**About this task**
Each record in the listing below is to be duplicated exactly.

● ● ●

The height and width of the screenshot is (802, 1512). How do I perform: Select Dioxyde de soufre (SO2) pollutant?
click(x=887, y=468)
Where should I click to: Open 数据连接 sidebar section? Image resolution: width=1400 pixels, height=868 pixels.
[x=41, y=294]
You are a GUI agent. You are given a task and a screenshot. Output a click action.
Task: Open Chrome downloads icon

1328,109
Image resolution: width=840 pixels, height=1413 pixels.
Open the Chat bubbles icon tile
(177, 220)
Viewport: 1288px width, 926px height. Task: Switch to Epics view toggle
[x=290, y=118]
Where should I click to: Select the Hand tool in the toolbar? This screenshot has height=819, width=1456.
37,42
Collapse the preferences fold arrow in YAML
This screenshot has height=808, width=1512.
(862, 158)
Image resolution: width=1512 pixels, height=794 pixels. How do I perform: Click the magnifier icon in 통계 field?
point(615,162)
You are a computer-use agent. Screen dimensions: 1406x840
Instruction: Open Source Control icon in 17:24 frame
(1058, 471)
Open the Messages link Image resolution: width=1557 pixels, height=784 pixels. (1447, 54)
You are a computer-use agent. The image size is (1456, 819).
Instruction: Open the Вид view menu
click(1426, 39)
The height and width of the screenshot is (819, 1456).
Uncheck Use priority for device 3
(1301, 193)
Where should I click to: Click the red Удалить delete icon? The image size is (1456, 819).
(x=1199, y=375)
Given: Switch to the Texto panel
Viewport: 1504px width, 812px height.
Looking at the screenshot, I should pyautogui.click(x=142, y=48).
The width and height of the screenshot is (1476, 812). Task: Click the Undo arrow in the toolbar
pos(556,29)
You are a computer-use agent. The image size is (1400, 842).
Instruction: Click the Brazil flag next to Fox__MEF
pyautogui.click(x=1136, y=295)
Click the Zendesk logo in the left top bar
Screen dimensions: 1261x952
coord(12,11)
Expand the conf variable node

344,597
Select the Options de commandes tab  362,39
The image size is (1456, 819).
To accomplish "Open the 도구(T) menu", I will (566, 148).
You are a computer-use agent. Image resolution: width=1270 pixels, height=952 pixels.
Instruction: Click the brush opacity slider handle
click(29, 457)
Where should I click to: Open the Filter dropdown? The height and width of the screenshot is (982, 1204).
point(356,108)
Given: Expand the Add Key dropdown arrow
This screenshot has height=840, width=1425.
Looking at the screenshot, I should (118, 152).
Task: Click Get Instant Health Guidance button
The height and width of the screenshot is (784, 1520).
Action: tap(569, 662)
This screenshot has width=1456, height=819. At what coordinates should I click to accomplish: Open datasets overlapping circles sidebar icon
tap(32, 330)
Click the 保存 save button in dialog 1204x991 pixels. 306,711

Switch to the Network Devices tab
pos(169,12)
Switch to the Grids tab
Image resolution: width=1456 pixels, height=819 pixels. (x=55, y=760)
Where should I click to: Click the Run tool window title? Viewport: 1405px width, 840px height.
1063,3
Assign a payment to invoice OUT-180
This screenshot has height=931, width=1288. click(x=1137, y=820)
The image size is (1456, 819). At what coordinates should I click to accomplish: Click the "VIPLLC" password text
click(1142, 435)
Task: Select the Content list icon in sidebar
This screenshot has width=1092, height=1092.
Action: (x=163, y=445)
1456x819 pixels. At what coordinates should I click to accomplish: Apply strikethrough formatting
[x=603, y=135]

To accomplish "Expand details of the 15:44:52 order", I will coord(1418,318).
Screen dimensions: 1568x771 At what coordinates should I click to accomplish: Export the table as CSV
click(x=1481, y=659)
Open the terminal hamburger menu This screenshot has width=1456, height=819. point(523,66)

● ● ●

**Response below**
The height and width of the screenshot is (802, 1512). How do I perform: Select Dioxyde de soufre (SO2) pollutant?
click(x=887, y=468)
Where should I click to: Open 数据连接 sidebar section? Image resolution: width=1400 pixels, height=868 pixels.
[x=41, y=294]
You are a GUI agent. You are given a task and a screenshot. Output a click action.
Task: Open Chrome downloads icon

1328,109
Image resolution: width=840 pixels, height=1413 pixels.
Open the Chat bubbles icon tile
(177, 220)
Viewport: 1288px width, 926px height. Task: Switch to Epics view toggle
[x=290, y=118]
Where should I click to: Select the Hand tool in the toolbar? This screenshot has height=819, width=1456.
37,42
Collapse the preferences fold arrow in YAML
This screenshot has height=808, width=1512.
(862, 158)
Image resolution: width=1512 pixels, height=794 pixels. How do I perform: Click the magnifier icon in 통계 field?
point(615,162)
You are a computer-use agent. Screen dimensions: 1406x840
Instruction: Open Source Control icon in 17:24 frame
(1058, 471)
Open the Messages link Image resolution: width=1557 pixels, height=784 pixels. (1447, 54)
You are a computer-use agent. The image size is (1456, 819).
Instruction: Open the Вид view menu
click(1426, 39)
The height and width of the screenshot is (819, 1456).
Uncheck Use priority for device 3
(1301, 193)
Where should I click to: Click the red Удалить delete icon? The image size is (1456, 819).
(x=1199, y=375)
Given: Switch to the Texto panel
Viewport: 1504px width, 812px height.
Looking at the screenshot, I should pyautogui.click(x=142, y=48).
The width and height of the screenshot is (1476, 812). Task: Click the Undo arrow in the toolbar
pos(556,29)
You are a computer-use agent. The image size is (1400, 842).
Instruction: Click the Brazil flag next to Fox__MEF
pyautogui.click(x=1136, y=295)
Click the Zendesk logo in the left top bar
Screen dimensions: 1261x952
coord(12,11)
Expand the conf variable node

344,597
Select the Options de commandes tab  362,39
The image size is (1456, 819).
To accomplish "Open the 도구(T) menu", I will (566, 148).
You are a computer-use agent. Image resolution: width=1270 pixels, height=952 pixels.
Instruction: Click the brush opacity slider handle
click(29, 457)
Where should I click to: Open the Filter dropdown? The height and width of the screenshot is (982, 1204).
point(356,108)
Given: Expand the Add Key dropdown arrow
This screenshot has height=840, width=1425.
Looking at the screenshot, I should (118, 152).
Task: Click Get Instant Health Guidance button
The height and width of the screenshot is (784, 1520).
Action: tap(569, 662)
This screenshot has width=1456, height=819. At what coordinates should I click to accomplish: Open datasets overlapping circles sidebar icon
tap(32, 330)
Click the 保存 save button in dialog 1204x991 pixels. 306,711

Switch to the Network Devices tab
pos(169,12)
Switch to the Grids tab
Image resolution: width=1456 pixels, height=819 pixels. (x=55, y=760)
Where should I click to: Click the Run tool window title? Viewport: 1405px width, 840px height.
1063,3
Assign a payment to invoice OUT-180
This screenshot has height=931, width=1288. click(x=1137, y=820)
The image size is (1456, 819). At what coordinates should I click to accomplish: Click the "VIPLLC" password text
click(1142, 435)
Task: Select the Content list icon in sidebar
This screenshot has width=1092, height=1092.
Action: (x=163, y=445)
1456x819 pixels. At what coordinates should I click to accomplish: Apply strikethrough formatting
[x=603, y=135]

To accomplish "Expand details of the 15:44:52 order", I will coord(1418,318).
Screen dimensions: 1568x771 At what coordinates should I click to accomplish: Export the table as CSV
click(x=1481, y=659)
Open the terminal hamburger menu This screenshot has width=1456, height=819. point(523,66)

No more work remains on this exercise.